Rollins alumnus shares her experience working with the Philadelphia Health Corps.
At 4:30 on a Thursday afternoon, Rachel and I were wrapping up for the day and heard a knock on our office door. One of our patients, CeCe (patient’s real name was hidden due to HIPPA regulations)*, came into our office, sat on our couch, and burst into tears. She explained how her family was going through hard times—her mother-in-law passed away, she had recently been cut down to working only two days a week, and she went home to find that her family only had one can of food left and no money in their bank account.
Overwhelmed, CeCe explained that she had refrained from crying to stay strong for her husband, but could not hold it in anymore. Rachel and I vigorously looked for any resources we could find around the city for her family to get free meals. We encountered many of the same problems that people face when trying to access these programs—being placed on hold for 20 minutes, finding that many organizations had discontinued numbers, or that some were very specific about who they helped.
After an hour and a half of doing research and calling as many organizations as we could, CeCe had a stack of papers listing the different places she could get free meals, as well as get services to help her apply for Food Stamps. As she left, she thanked us for showing her that her family could bounce back from these challenges. After our door closed, Rachel and I looked at each other, took a deep breath, and realized how much our job goes beyond its job description.
Moving from Central Florida to Philadelphia served as a defining moment of professional and personal transformation for me. Having never lived outside of Florida, I was hesitant about withstanding the cold weather and the rumored lack of “brotherly love” for which Philadelphia was known.
However, after just a short time of working at Health Center 6 on Girard Avenue as a Patient Advocate with the Philadelphia Health Corps, I surprised even myself. My experience in Philadelphia proved to be an overwhelmingly positive, life-changing experience. As Patient Advocates, my co-worker Rachel and I help uninsured patients apply to programs where they can qualify to get a year’s worth of free medication. In just the past five months, we were able to provide medication to over 650 people. Each year our patients and health centers save $20,000 by securing these free medications. With this experience, I have felt the most fulfilled when my patients come to our office seeking help and leave smiling because they know they will be able to afford their medication.
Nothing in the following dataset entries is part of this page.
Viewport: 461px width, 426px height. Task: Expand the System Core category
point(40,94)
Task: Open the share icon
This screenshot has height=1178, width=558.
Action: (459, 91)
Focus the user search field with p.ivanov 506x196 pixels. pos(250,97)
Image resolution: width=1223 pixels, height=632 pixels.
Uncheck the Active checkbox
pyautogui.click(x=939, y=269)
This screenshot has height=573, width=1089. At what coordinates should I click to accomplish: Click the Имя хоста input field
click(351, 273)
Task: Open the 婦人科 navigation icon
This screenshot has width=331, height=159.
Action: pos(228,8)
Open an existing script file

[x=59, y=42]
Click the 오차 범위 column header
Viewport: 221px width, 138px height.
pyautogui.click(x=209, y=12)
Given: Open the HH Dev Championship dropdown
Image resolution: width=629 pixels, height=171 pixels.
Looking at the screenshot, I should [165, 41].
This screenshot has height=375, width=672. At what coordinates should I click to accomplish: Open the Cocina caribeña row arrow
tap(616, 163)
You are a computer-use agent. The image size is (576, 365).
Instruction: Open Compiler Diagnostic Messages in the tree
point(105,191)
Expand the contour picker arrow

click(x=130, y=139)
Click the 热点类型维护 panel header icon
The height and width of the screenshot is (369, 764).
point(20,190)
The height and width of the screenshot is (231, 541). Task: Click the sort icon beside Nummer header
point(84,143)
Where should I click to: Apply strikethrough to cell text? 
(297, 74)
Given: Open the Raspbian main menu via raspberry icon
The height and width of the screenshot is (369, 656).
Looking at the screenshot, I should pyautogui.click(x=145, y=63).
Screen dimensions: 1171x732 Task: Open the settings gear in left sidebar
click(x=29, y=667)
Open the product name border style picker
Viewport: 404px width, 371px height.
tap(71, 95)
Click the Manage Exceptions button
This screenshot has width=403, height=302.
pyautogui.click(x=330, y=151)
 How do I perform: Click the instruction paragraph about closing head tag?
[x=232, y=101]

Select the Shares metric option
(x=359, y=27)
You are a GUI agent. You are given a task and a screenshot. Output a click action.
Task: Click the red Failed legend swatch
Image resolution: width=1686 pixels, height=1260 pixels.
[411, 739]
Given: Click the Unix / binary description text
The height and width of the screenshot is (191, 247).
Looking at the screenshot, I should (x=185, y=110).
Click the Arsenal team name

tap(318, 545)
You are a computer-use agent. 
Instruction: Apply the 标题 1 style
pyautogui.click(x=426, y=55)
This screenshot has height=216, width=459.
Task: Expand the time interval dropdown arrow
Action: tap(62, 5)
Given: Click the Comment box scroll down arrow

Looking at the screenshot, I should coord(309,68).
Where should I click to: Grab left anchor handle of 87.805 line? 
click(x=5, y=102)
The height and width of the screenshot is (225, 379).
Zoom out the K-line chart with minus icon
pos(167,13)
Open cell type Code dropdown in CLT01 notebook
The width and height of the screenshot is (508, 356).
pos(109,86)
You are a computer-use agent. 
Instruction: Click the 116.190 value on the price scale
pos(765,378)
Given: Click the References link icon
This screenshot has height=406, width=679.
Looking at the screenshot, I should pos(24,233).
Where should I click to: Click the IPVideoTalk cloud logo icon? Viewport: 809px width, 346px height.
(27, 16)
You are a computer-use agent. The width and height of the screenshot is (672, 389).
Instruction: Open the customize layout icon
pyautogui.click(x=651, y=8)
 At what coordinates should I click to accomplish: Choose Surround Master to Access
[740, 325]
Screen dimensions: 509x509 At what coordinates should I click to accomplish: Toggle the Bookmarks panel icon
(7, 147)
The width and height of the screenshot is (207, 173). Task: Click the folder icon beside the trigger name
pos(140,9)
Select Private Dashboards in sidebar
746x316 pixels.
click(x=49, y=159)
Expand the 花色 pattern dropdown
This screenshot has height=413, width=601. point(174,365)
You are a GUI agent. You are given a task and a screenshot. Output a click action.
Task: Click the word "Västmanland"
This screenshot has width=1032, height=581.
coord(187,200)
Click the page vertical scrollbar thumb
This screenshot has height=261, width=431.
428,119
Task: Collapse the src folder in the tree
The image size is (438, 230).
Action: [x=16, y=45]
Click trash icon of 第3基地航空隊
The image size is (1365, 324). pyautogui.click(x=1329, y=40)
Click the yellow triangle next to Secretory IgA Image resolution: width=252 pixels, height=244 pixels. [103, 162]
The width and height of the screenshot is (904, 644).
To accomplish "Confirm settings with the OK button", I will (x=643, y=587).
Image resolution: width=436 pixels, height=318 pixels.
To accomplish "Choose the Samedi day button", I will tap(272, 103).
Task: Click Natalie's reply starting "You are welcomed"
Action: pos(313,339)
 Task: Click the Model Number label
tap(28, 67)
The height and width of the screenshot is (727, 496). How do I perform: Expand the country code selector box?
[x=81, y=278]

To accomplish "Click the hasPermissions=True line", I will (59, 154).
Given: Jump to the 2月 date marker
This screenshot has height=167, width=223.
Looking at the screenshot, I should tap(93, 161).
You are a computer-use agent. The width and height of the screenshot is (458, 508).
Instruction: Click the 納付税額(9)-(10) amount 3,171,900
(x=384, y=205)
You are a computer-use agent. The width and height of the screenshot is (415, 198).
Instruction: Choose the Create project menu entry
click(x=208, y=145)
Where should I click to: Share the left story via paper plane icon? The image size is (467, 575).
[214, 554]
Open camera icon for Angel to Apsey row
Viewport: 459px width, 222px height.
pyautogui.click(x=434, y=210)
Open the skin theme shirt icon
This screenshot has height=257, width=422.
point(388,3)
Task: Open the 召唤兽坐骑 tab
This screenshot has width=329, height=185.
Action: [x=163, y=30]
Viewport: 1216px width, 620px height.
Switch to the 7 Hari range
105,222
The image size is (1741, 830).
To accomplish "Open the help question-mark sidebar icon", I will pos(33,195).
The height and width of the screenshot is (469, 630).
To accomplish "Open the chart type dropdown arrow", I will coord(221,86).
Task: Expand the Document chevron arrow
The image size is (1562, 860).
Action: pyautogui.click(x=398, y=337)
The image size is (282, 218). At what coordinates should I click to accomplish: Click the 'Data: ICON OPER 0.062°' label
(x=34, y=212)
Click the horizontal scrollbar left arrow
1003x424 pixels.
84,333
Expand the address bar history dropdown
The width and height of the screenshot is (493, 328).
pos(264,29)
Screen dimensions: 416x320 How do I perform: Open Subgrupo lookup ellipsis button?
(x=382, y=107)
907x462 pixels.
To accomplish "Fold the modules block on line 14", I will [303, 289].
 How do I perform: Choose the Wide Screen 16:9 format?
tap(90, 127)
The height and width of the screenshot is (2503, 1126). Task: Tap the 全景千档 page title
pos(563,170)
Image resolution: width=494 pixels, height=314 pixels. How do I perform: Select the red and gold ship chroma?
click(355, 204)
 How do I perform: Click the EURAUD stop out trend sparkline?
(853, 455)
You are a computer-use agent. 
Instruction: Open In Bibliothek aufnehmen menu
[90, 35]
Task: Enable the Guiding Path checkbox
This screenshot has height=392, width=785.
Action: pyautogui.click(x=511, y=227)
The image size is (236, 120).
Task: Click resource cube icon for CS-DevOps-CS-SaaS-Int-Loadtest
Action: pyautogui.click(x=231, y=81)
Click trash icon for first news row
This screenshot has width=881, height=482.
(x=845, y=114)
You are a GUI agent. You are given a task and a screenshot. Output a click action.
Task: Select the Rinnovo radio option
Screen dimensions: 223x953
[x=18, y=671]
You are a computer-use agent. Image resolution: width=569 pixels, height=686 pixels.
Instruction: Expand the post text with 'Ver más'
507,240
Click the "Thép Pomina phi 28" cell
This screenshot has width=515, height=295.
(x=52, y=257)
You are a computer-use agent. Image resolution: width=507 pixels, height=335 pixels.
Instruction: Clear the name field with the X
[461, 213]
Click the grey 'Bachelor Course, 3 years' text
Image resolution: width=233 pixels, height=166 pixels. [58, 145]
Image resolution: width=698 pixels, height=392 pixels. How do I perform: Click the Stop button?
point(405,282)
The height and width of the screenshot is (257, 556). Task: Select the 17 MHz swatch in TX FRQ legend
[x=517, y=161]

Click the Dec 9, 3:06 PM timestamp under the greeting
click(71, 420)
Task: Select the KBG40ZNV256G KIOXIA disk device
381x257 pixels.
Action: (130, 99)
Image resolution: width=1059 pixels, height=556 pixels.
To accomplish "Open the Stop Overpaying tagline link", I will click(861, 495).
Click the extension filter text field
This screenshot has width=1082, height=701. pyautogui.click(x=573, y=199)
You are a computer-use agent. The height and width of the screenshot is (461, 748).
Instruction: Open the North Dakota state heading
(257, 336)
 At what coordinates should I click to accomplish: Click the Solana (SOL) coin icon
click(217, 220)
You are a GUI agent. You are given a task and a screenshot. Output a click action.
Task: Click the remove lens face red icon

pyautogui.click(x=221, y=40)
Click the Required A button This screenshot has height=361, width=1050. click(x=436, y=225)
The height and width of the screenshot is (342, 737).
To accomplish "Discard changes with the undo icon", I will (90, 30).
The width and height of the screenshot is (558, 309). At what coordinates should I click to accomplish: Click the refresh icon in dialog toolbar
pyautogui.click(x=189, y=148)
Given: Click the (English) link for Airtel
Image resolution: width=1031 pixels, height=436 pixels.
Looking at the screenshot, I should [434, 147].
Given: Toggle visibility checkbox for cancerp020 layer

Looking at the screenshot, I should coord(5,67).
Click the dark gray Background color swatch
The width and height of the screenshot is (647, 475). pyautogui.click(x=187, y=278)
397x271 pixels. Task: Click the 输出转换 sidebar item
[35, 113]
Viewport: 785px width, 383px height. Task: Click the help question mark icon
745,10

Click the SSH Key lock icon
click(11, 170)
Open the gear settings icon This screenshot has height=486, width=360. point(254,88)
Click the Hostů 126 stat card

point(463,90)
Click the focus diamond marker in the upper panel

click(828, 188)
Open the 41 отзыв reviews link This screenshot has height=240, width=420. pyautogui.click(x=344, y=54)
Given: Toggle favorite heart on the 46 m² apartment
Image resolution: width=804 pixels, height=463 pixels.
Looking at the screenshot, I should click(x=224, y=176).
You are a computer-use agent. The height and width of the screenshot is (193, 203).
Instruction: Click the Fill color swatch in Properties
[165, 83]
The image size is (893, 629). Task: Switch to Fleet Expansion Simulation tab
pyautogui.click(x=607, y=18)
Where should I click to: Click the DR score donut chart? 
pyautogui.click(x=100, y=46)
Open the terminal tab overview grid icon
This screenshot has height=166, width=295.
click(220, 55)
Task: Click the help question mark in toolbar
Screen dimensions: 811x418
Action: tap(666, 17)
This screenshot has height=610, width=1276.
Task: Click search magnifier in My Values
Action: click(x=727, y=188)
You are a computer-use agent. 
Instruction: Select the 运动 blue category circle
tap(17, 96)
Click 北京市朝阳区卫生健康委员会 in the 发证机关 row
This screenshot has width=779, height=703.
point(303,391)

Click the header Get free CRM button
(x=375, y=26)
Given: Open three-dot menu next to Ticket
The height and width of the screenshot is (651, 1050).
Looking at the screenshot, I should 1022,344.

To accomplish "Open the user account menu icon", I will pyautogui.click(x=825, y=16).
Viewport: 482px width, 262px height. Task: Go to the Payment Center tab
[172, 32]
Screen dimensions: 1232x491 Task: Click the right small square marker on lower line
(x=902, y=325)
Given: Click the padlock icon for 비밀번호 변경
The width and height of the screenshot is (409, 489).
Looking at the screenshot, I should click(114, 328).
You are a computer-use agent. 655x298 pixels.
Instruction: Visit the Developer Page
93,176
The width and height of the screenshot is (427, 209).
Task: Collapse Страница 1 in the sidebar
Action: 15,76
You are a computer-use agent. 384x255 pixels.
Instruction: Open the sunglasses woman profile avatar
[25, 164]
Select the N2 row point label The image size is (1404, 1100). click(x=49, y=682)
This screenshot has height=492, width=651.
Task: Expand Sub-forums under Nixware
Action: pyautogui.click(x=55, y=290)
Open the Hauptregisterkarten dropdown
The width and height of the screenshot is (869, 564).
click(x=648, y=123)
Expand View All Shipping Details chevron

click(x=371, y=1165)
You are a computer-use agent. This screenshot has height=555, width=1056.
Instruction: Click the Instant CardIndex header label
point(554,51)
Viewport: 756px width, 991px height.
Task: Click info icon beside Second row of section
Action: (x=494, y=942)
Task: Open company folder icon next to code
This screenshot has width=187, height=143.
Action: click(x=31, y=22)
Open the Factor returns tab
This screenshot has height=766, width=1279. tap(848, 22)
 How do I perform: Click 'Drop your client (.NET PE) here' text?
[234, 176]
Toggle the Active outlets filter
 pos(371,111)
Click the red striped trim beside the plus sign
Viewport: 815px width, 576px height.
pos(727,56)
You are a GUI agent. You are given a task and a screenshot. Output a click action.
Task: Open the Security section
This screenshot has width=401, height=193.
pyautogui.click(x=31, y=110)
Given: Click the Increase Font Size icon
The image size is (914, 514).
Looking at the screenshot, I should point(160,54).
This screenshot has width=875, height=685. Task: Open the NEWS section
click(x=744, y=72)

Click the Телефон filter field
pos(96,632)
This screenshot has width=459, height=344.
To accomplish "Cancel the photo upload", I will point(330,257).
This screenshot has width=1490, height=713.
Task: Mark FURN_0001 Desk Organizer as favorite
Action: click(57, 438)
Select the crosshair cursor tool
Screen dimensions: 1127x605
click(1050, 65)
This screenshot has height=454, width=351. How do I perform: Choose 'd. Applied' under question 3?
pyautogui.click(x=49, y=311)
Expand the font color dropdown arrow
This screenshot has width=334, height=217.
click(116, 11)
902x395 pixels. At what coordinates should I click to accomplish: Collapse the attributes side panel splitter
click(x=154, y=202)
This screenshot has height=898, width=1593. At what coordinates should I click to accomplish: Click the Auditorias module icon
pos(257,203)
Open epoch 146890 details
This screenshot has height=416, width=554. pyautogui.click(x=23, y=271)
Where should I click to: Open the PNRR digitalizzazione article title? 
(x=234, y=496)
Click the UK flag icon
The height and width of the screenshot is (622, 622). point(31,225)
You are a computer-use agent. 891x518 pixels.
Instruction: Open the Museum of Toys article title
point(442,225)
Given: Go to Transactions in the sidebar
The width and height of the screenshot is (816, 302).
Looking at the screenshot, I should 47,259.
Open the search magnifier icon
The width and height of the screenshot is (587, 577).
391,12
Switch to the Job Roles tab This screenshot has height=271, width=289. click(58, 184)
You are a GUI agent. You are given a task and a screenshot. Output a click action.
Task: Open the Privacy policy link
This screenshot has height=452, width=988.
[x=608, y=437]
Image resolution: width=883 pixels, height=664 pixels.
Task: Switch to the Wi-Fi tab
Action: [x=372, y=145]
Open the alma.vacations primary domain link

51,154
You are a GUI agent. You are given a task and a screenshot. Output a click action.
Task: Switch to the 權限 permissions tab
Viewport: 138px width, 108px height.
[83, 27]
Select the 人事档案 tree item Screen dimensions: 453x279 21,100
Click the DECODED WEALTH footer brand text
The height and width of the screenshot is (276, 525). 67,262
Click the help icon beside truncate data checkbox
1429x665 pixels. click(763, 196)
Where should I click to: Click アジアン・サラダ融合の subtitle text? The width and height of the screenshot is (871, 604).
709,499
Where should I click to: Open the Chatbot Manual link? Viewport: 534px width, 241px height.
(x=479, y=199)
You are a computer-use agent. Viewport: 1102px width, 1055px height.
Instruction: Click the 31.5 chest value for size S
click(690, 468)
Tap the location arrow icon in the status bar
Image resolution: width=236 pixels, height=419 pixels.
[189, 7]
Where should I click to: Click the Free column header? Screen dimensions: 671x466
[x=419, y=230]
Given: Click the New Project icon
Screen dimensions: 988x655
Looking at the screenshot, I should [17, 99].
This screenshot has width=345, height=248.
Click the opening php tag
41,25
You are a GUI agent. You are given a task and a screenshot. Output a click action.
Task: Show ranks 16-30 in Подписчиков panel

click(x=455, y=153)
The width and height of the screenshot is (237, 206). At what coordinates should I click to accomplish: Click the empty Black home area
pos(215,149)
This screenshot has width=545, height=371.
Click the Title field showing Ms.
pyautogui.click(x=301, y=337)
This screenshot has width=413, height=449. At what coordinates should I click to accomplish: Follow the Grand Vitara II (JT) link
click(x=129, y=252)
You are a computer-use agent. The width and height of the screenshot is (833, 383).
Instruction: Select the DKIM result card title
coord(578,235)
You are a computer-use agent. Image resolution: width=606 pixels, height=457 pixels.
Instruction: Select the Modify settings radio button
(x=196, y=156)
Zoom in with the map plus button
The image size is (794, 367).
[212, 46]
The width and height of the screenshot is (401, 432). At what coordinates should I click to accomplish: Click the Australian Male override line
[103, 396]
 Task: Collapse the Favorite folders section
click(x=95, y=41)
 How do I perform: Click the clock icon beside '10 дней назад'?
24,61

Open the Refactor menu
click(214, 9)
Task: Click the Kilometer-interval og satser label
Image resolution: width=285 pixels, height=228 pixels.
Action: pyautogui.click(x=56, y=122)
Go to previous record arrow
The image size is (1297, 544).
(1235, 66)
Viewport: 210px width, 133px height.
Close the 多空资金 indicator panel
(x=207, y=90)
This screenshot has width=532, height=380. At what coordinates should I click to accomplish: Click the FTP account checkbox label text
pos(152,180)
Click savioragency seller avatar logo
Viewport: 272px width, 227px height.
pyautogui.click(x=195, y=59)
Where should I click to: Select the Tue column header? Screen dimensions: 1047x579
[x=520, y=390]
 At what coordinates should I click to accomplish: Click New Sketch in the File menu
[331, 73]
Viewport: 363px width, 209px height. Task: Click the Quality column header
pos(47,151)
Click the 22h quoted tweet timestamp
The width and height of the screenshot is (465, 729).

As a Rollins alum, I am thankful that Rollins provided a foundation for me to explore my personal boundaries and prepare me for times where people like CeCe need me. Now that I am planning on attending medical school in the fall, I am happy to know that my service as an AmeriCorps member has not only helped a number of patients but has also greatly prepared me for my future career as a physician. Unlike my previous medical experiences, the Philadelphia Health Corps has given me the opportunity to learn about medically under-served communities and to interact with patients as a young professional.
Additionally, I have had the opportunity to work with a dedicated group of ordinary citizens and to see how together we can make positive impacts in our local community. This year, AmeriCorps is celebrating its 20th Anniversary, and I want to encourage more Rollins students to recognize and celebrate the work that AmeriCorps members do to help improve their local community, including ones that serve at Rollins.
Recognizing how AmeriCorps members and alumni have impacted our communities will not only show us how our communities have grown, but will also encourage students and future generations to strive to live by the message that AmeriCorps and Rollins share—working to make a better, stronger community.
-Shalini Allam ‘13
*Text “(patient’s real name was hidden due to HIPPA regulations)” was added on April 11, 2014 at 8:14 p.m.